Ghosh, a soft matter physicist, hopes to push his understanding of friction and contact to a pathbreaking point. His works involves understanding complicated but interesting phenomena of everyday materials such as peeling of paint, formation of cloud and mechanical response of a sand pile,. “Right now, we are trying to use friction and contacts between neighbouring objects and trying to understand how they can lead to organised structures. Driven and non-linear manybody systems such as earthquakes or animals in collective locomotive patterns are capable of self-organising.,” said Ghosh.

Raghavan Sunoj (45), IIT-Bombay

Raghavan Sunoj from IIT-Bombay’s department of chemistry was awarded the recognition in chemical sciences category for his work in use of computational chemistry and artificial intelligence to study catalytic reactions mainly of relevance in the formation of pharmaceutical drugs. “More than 50% of the drugs in the market are chiral (handedness) in nature. Such drugs may have side effects. They go through stringent regulatory checks to eliminate all the negative effects. However, these effects can be controlled at molecular level during formation, which is the prime focus of our research,” said Sunoj.

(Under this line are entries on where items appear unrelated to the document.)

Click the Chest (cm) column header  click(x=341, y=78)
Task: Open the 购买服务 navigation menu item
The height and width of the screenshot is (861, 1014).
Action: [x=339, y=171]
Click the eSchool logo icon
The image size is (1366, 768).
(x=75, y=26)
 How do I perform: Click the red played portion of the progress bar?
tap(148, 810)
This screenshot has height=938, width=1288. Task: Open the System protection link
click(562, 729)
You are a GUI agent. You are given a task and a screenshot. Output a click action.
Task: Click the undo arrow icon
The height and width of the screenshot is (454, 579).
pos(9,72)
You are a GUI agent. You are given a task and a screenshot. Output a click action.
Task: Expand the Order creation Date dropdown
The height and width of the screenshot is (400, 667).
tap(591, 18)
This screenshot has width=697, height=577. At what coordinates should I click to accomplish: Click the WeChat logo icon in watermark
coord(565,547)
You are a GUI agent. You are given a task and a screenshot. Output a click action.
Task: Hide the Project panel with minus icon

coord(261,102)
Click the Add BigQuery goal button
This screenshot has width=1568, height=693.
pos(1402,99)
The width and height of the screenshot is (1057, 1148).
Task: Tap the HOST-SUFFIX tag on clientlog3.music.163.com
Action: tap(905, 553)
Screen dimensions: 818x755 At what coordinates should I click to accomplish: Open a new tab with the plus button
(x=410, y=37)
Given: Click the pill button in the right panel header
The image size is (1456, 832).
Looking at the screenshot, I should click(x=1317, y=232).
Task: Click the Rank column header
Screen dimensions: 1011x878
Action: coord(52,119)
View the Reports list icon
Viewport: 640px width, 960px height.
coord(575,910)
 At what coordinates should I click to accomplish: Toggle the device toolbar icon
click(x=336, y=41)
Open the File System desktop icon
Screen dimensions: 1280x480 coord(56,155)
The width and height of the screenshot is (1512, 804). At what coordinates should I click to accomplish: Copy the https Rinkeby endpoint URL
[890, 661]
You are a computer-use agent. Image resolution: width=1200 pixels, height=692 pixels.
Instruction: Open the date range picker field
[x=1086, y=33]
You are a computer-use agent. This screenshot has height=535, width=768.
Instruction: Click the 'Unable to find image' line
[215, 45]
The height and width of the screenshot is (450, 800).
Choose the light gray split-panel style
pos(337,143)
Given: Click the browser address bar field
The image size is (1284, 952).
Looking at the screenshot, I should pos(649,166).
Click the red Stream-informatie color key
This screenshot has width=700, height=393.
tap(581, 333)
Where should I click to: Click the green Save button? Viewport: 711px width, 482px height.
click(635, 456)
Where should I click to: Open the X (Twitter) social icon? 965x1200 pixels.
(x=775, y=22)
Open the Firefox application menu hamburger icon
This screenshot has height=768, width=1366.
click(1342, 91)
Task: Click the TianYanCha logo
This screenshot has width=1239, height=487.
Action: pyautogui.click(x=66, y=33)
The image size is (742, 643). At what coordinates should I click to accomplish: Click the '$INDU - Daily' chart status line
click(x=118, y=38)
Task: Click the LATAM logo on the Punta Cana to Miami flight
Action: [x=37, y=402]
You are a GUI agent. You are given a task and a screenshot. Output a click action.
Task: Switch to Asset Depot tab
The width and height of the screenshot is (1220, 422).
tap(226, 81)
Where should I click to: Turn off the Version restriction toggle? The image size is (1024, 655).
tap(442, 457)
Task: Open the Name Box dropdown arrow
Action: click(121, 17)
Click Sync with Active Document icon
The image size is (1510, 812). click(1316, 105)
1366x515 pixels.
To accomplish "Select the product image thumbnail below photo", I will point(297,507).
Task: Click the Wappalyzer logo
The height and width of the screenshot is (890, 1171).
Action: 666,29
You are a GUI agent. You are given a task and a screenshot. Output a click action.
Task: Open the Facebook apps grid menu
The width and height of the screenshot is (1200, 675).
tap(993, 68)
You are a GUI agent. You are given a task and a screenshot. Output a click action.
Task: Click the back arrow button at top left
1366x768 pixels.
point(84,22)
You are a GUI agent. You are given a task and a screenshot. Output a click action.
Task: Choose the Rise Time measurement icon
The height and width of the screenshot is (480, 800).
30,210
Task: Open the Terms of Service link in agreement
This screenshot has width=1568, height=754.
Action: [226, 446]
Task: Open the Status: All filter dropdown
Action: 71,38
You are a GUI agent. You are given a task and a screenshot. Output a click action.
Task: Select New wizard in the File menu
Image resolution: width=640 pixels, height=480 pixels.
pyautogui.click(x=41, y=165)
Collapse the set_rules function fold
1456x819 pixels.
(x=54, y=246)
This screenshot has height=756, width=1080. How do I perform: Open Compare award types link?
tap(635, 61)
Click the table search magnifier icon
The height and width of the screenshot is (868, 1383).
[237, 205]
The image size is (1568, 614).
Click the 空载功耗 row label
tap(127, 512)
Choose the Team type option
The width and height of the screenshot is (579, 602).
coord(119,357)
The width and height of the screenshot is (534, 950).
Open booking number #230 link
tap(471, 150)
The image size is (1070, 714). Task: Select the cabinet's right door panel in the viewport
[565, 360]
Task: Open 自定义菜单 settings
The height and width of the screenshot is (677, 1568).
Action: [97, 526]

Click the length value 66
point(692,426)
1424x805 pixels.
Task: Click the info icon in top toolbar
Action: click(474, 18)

He cited the famous case of birth defects caused due to the use of controversial chiral drug thalidomide in the US. The incident triggered the need to study the chirality of compounds in the pharmaceutical industry.

Explaining the concept of ‘handedness’, he said that drug molecules have two specific chiral properties (handedness) – most often only one is desired. Production of these drug compounds, where 50% of it is unusable, not only incurs a loss of 50% costs to the pharma industries, but also its disposal can lead to environmental hazard.

“We step in here. I use computational chemistry to understand what controls the formation of a given ‘handedness’. We study the factors governing the formation of the preferred compounds using computer models,” said Sunoj, who is originally from Thiruvanananthapuram in Kerala.

The team can design new and efficient catalysts that can control the speed of chemical reactions and its handedness. The work can have applications in petrochemical, oil and gas, natural gas industries as well.

Subimal Ghosh (40), IIT-Bombay

Professor Subimal Ghosh from IIT-Bombay’s department of civil engineering won the award in the earth, atmosphere, oceans and planetary sciences category for his work on regional modelling of Indian monsoon, climate change projections and atmospheric-land-surface interactions.

Ghosh recently led a team of 30 scientists from eight institutes across the country to develop an automated real-time flood forecasting expert system. Such a system, that took into consideration weather forecasting system, hydraulic system, regional monsoon pattern into account, never existed in the country. While the framework was developed for Chennai, the National Centre for Coastal Research in Chennai will soon replicate the model in cities like Mumbai. The model is working on ground, but they are not making it fully operational and the output is shared only with disaster mitigation organisations and civic bodies, said Ghosh.

His work on statistical regional climate modelling started when he was pursuing his PhD at the Indian Institute of Science, Bengaluru. “I realised that regional cell information is very important as climatic patterns are differing in every region due to the spatial heterogeneity. For this, we had to develop regional climate projection algorithm. One of them is currently in use,” said Ghosh. His team also worked on the impact of local processes such as water cycle and land use on monsoon. A paper studied the change in irrigation practice having a potential to affect rainfall.

Ghosh has over 100 journal publications. Most of his studies are published in leading journals like Nature Climate Change, Nature Communications, and Water Resources Research.